Data records:
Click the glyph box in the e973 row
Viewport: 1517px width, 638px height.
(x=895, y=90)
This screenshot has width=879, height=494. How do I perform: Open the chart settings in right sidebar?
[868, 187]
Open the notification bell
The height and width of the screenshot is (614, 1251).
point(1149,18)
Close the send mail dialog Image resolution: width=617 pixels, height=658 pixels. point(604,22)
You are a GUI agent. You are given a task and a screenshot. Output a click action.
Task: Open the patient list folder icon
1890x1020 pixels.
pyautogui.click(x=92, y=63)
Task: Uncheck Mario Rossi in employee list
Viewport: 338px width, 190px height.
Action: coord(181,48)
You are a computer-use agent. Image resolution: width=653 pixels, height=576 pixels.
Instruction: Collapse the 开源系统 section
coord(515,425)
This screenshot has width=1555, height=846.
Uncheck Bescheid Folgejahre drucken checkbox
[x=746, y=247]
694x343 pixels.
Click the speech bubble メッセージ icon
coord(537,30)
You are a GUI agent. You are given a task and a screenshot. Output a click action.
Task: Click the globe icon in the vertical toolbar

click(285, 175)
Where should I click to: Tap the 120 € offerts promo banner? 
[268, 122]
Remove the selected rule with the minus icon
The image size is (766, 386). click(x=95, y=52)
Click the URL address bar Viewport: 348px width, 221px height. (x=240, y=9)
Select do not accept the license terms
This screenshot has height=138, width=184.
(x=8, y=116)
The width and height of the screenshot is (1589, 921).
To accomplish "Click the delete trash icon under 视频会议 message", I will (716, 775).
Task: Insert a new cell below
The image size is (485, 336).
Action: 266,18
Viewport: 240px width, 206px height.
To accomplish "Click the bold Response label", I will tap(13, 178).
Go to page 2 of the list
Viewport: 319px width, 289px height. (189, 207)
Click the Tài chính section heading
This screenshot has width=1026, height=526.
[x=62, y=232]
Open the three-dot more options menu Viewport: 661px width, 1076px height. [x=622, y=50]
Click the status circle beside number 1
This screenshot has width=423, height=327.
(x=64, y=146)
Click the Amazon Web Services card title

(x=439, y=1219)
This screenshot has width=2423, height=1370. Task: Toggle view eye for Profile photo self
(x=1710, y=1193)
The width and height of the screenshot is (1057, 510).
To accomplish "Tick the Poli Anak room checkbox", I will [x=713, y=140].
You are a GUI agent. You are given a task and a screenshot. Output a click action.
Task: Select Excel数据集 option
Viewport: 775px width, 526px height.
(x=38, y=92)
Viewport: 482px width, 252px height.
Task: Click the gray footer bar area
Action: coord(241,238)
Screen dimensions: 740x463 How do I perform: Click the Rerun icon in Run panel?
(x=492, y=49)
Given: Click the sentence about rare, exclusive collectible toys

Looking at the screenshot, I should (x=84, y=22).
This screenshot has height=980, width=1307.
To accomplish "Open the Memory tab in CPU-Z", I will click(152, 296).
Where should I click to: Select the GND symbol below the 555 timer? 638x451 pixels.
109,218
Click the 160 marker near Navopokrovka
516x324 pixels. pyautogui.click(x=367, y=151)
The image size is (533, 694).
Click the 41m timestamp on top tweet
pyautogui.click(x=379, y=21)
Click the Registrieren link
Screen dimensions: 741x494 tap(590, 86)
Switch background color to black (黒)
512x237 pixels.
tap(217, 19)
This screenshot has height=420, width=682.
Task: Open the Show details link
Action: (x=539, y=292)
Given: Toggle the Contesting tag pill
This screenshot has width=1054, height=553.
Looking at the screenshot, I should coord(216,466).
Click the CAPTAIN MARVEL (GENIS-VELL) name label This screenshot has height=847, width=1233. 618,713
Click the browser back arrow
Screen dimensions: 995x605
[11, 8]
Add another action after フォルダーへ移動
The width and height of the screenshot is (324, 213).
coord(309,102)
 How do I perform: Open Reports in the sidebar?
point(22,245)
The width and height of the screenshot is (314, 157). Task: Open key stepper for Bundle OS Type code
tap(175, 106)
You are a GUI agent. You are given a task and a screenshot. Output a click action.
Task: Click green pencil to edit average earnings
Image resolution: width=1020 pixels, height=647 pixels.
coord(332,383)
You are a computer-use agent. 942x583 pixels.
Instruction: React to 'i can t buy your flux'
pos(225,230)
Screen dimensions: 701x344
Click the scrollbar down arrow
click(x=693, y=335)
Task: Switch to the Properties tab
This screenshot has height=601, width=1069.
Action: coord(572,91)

Goal:
Return the lines starting at the one containing "Click the Registrieren link" and ending after the one containing "Click the CAPTAIN", copied exactly.

Solution below:
Click the Registrieren link
Screen dimensions: 741x494 tap(590, 86)
Switch background color to black (黒)
512x237 pixels.
tap(217, 19)
This screenshot has height=420, width=682.
Task: Open the Show details link
Action: (x=539, y=292)
Given: Toggle the Contesting tag pill
This screenshot has width=1054, height=553.
Looking at the screenshot, I should coord(216,466).
Click the CAPTAIN MARVEL (GENIS-VELL) name label This screenshot has height=847, width=1233. 618,713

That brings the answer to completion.